There is a task: there is a number of boys who want to fight, if number is even, they divide into pairs and who lost - goes home. And they divide into pairs, fight and someone goes home until they get odd number of people. And when finally odd number of people left - everyone fights with every possible enemy. Formula looks like: n(n-1)/2. For example 5 guys - 10 fights.
If the number of guys from the very beginning is odd - the same way of counting: n(n-1)/2.
I've wrote script that counts all possible number of fights, something like this:
function qwe(number) {
if(number % 2) {
return number = number*(number-1)/2
} else {
number = number / 2;
return number + qwe(number)
}
}
console.log(qwe(6));But what to do if I know number of fights and want to know how many people I need for this fightings?
How to execute this function in the opposite way?
You cannot easily reverse this function, at least not entirely.
With three fighters, there will be 3 * (3 - 1) / 2, or 3 fights. With four fighters, there will be 2 fights in the first round and then 1 in the second, for 3 fights. So if we know there are three fights, we don't know if there are three or four fighters. Similarly, qwe (10) is 15 and so is qwe (16).
It's possible -- and in fact it seems likely from my tests (up to n of 1000000) that there are at most two inputs to yield any given output.
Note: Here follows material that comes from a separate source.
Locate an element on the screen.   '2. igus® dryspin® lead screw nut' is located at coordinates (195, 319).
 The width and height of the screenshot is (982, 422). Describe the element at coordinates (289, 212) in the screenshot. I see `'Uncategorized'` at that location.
We can find them all through exhaustive search, because it's easy to show that qwe (n) is always at least n - 1, so if we check the answers for all values up to one more than our target, we will have found all those that hit the target. But with a function as chaotic as this, I have a hard time seeing how to improve that exhaustive search. We can easily test the odd-number results, since qwe (n) = n * (n - 1) / 2 and through some simple algebra, we can demonstrate that if qwe (n) == t, then n = (1 + sqrt (1 + 8 * t)) / 2, but testing the recursive step seems much more problematic.